After explain the strengths and weaknesses of the three major challengers to Conyers the paper’s editorial stiffly resigns itself to tepidly endorsing Conyers. Any time an endorsement has a reference to who has the best chance of winning, it’s not really an endorsement, it’s more like sports betting advice. In other words, the newspaper is not really telling you who can do the best job representing the people; only who is most likely to end winning so you might as well not waste your vote on the other person. Not good.
Any list or discussion of your flaws.
That alone should not be enough to recommend Conyers for yet another term; his energy has slowed and he is not delivering for his district the way he used to, or the way he should be. Then there is the matter of his wife, Monica, who’s serving a federal prison sentence for shaking down vendors when she was a member of the Detroit City Council;
Ouch! It’s one thing to point out challenges that a candidate may face, when in fact, they probably shouldn’t be mentioned at all in an endorsement, but to lay out a litany of the candidate’s mistakes and issues? To be fair, everything the Detroit Free Press mentions is true, but then again, if you’re going to talk about why a candidate is so flawed why go ahead and bother with an endorsement to begin with? That takes us to the third thing you never want in an endorsement.
Any reference to the end of your career
JOHN CONYERS gets our endorsement, but it is mostly with the hope that he will soon retire from Congress and the district will produce a more viable alternative.

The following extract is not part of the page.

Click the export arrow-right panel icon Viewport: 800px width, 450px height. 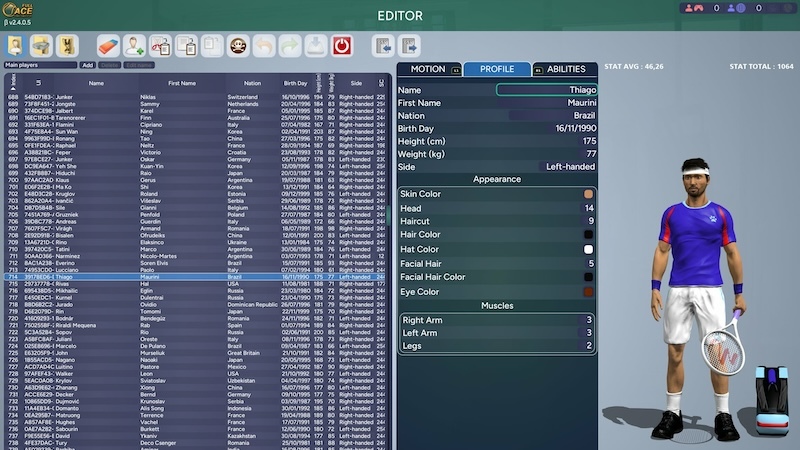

Of course, when you’re endorsing someone purely for the purposes of asking them to retire I guess going through a list of their faults and failures makes more sense. The paper’s staff has decided that giving Conyers, who’s more steeped in corruption and graft over the last 5 years than Kwame Kilpatrick, is deserving of a final gold retirement watch at the public’s expense. As bad as that sounds, what does that say about the other candidates? Considering that his closest competitor was arrested for armed robbery as a kid, you see the fix that Detroit’s 13th district is in. Most research shows that newspaper endorsements no longer carry much weight in political campaigns. But you have to imagine that an endorsement as bad as this might swing the needle even to the downtrodden folks in Detroit’s 13th district. Besides, what else do they have to do on August 7th?